INSTRUÇÃO 1:
Reproduza fielmente as linhas das entradas, começando pela linha que contém "Task: Open Modules Manager gear icon" e parando após a linha que contém "Action: tap(800, 434)". Deixe as imagens fora da resposta.

Por João Feres Júnior e Juliana Gagliardi, no Manchetômetro
BBC News Brasil – Então quando o senhor defende o PT, admite que houve corrupção?
Chomsky – Quem defende o PT?
BBC News Brasil – O senhor fala em defesa do Lula.
Chomsky – Falo em defesa do Lula de uma maneira muito especial. Digo que houve conquistas significativas, mas houve erros. E que ele agora foi condenado de uma maneira completamente desproporcional ao que fez ou deixou de fazer. Isso não é defender o PT, é descrever os fatos.
Noam Chomsky, professor de linguística da Universidade do Arizona e ativista de esquerda conhecido mundialmente, visitou ontem, 20 de setembro, em Curitiba, o ex-presidente Lula na prisão. Neste contexto, Chomsky concedeu uma entrevista à BBC News Brasil,[1] da qual foram publicados apenas “os principais trechos”.
Praticamente metade da entrevista tem como tema Lula e os governos PT (cinco perguntas de um total de 11 e mais três comentários), o que seria natural dada a motivação da visita. Contudo, o viés que transparece nas perguntas formuladas pelo jornalista da BBC é tão pronunciado que faz lembrar os veículos da imprensa grande brasileira. A primeira pergunta é bastante aberta e pede a Chomsky que elabore como Haddad pode lidar com o sentimento anti-PT se vencer a eleição. O linguista estadunidense sugere que o partido crie uma comissão da verdade para investigar os erros do partido. Ao final da resposta diz que todos os partidos deviam fazer o mesmo.

DADOS A USAR:
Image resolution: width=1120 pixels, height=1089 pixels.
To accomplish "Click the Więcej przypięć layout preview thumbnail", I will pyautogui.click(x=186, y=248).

--

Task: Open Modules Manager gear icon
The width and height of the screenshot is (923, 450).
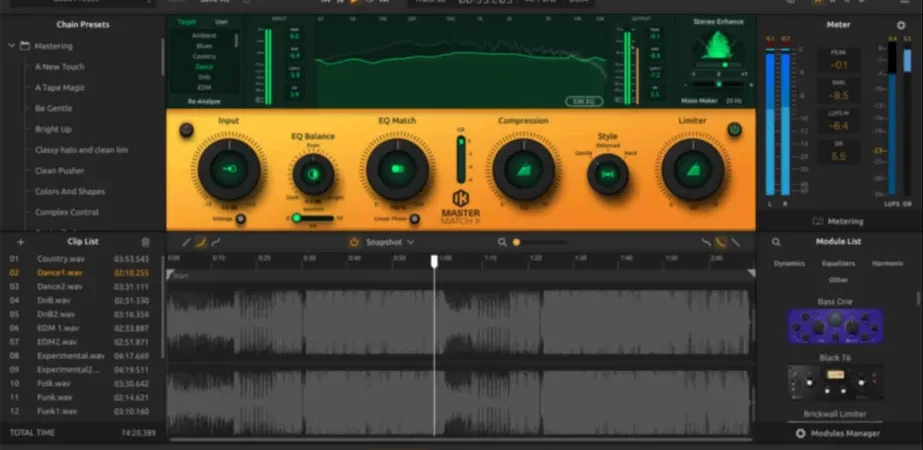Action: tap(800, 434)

INSTRUÇÃO 2:
Transcreva sem alterações o trecho do texto sobre a entrevista de Chomsky, começando nas palavras "BBC News Brasil – O" e parando após "descrever os fatos.".

RESPOSTA 1:
Task: Open Modules Manager gear icon
The width and height of the screenshot is (923, 450).
Action: tap(800, 434)

RESPOSTA 2:
BBC News Brasil – O senhor fala em defesa do Lula.
Chomsky – Falo em defesa do Lula de uma maneira muito especial. Digo que houve conquistas significativas, mas houve erros. E que ele agora foi condenado de uma maneira completamente desproporcional ao que fez ou deixou de fazer. Isso não é defender o PT, é descrever os fatos.